START SOURCE MATERIAL
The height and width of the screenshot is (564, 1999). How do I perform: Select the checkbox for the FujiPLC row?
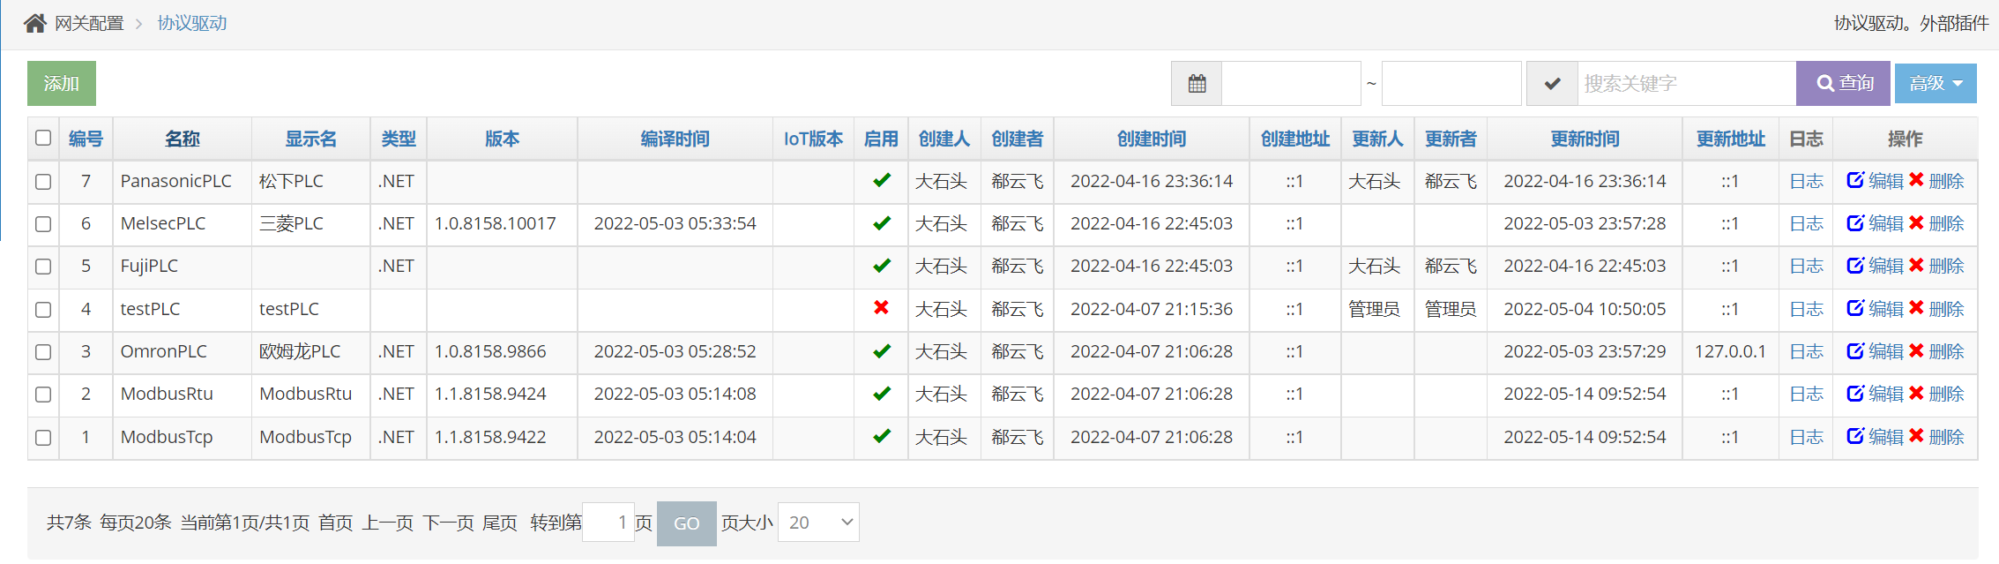coord(43,267)
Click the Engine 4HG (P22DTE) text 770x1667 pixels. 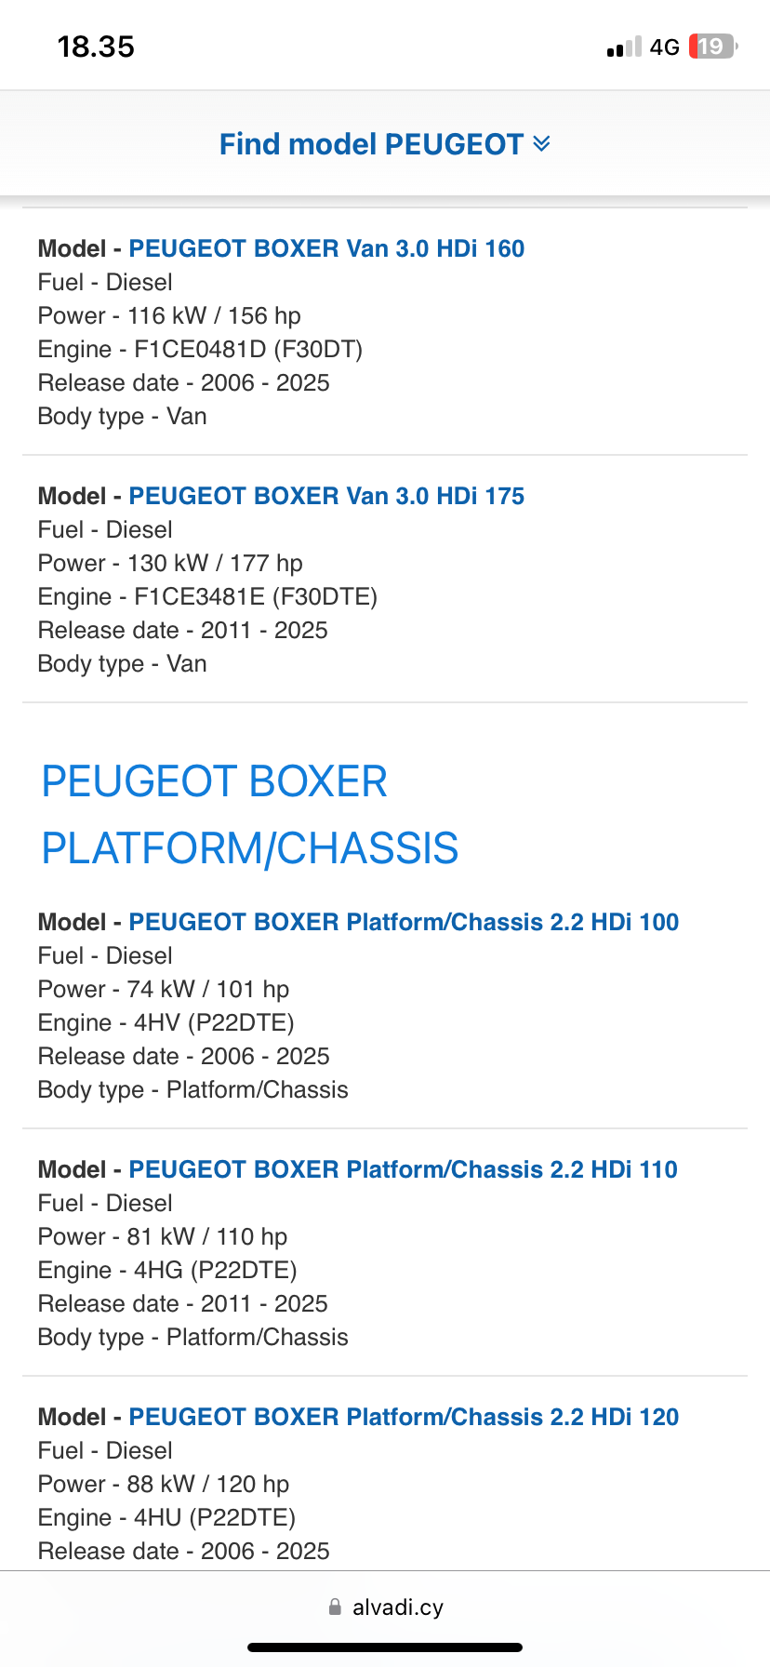(x=167, y=1270)
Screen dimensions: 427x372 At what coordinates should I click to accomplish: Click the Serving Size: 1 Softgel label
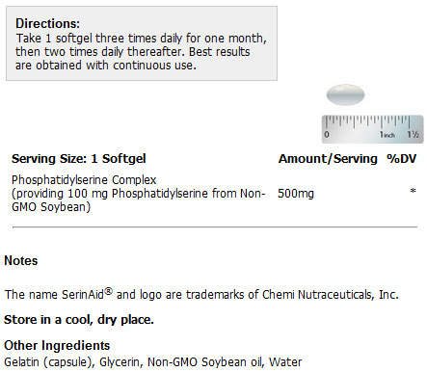(79, 159)
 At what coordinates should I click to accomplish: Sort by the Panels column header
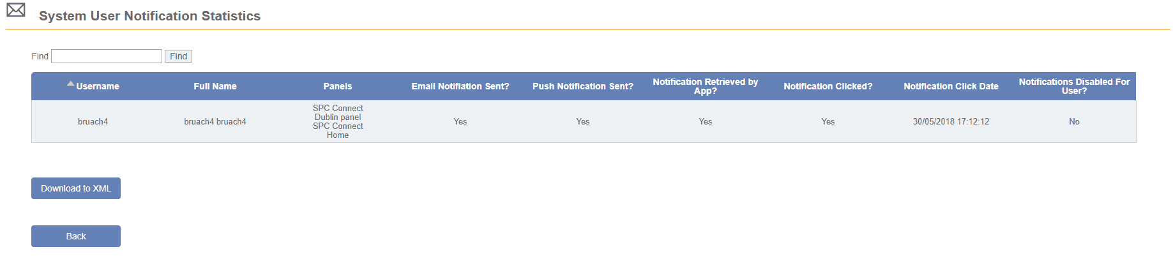[x=337, y=86]
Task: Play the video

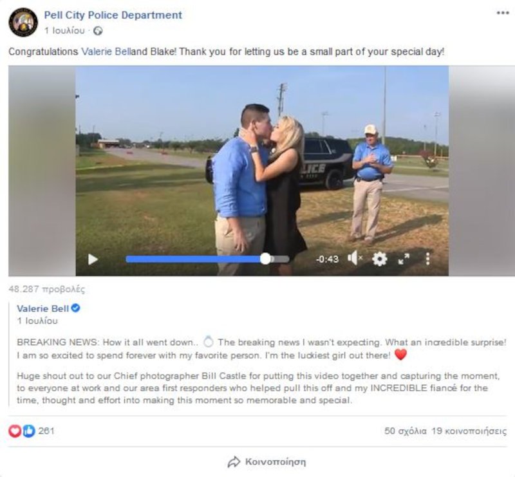Action: pos(93,259)
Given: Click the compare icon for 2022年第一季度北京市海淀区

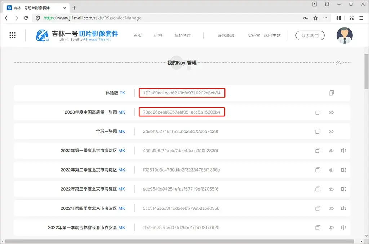Looking at the screenshot, I should coord(343,151).
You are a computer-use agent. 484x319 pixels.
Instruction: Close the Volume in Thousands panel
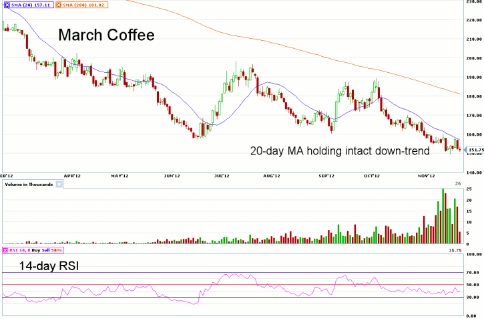pos(59,184)

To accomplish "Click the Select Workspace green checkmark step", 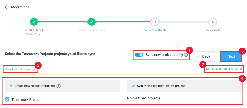I will (x=91, y=22).
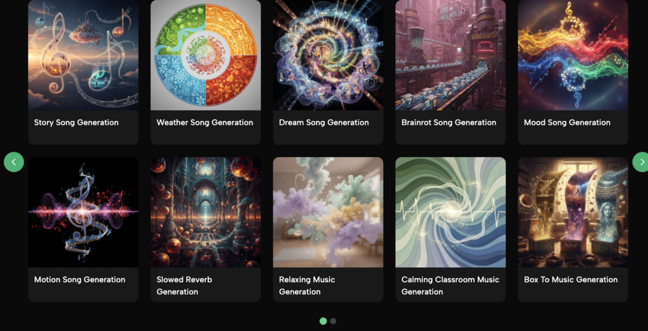Click the Brainrot Song Generation title
648x331 pixels.
449,122
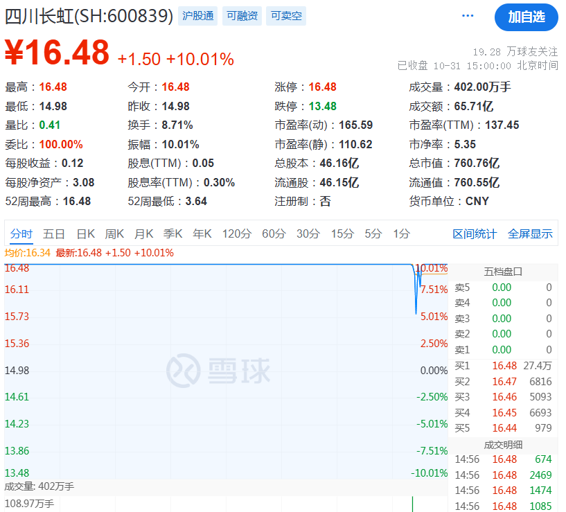566x512 pixels.
Task: Switch to the 1分 interval tab
Action: click(x=401, y=233)
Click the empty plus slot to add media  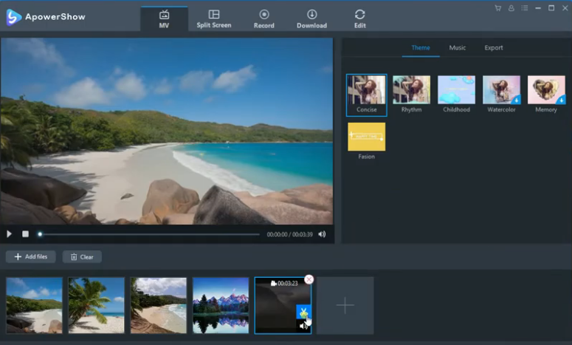point(345,305)
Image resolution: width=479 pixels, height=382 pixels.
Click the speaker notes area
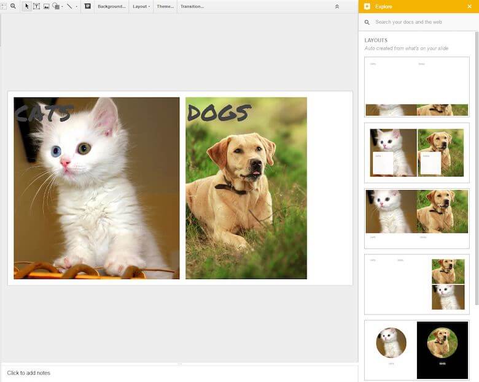click(x=178, y=373)
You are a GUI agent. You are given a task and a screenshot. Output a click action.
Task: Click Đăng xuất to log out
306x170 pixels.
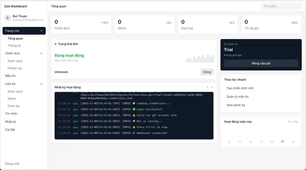12,164
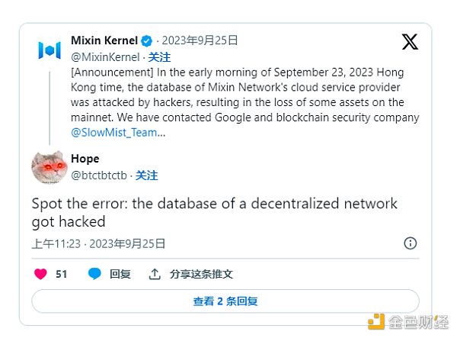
END SOURCE MATERIAL
* WHAT YOU SHOULD DO:
Beginning with the line that contains "Click the speaker notes area", write out the remaining lines of the listing above through the last, exactly and only those, without pictures.

* REPLY:
Click the speaker notes area
click(x=178, y=373)
You are a GUI agent. You are given a task and a screenshot. Output a click action.
Task: Click Đăng xuất to log out
306x170 pixels.
12,164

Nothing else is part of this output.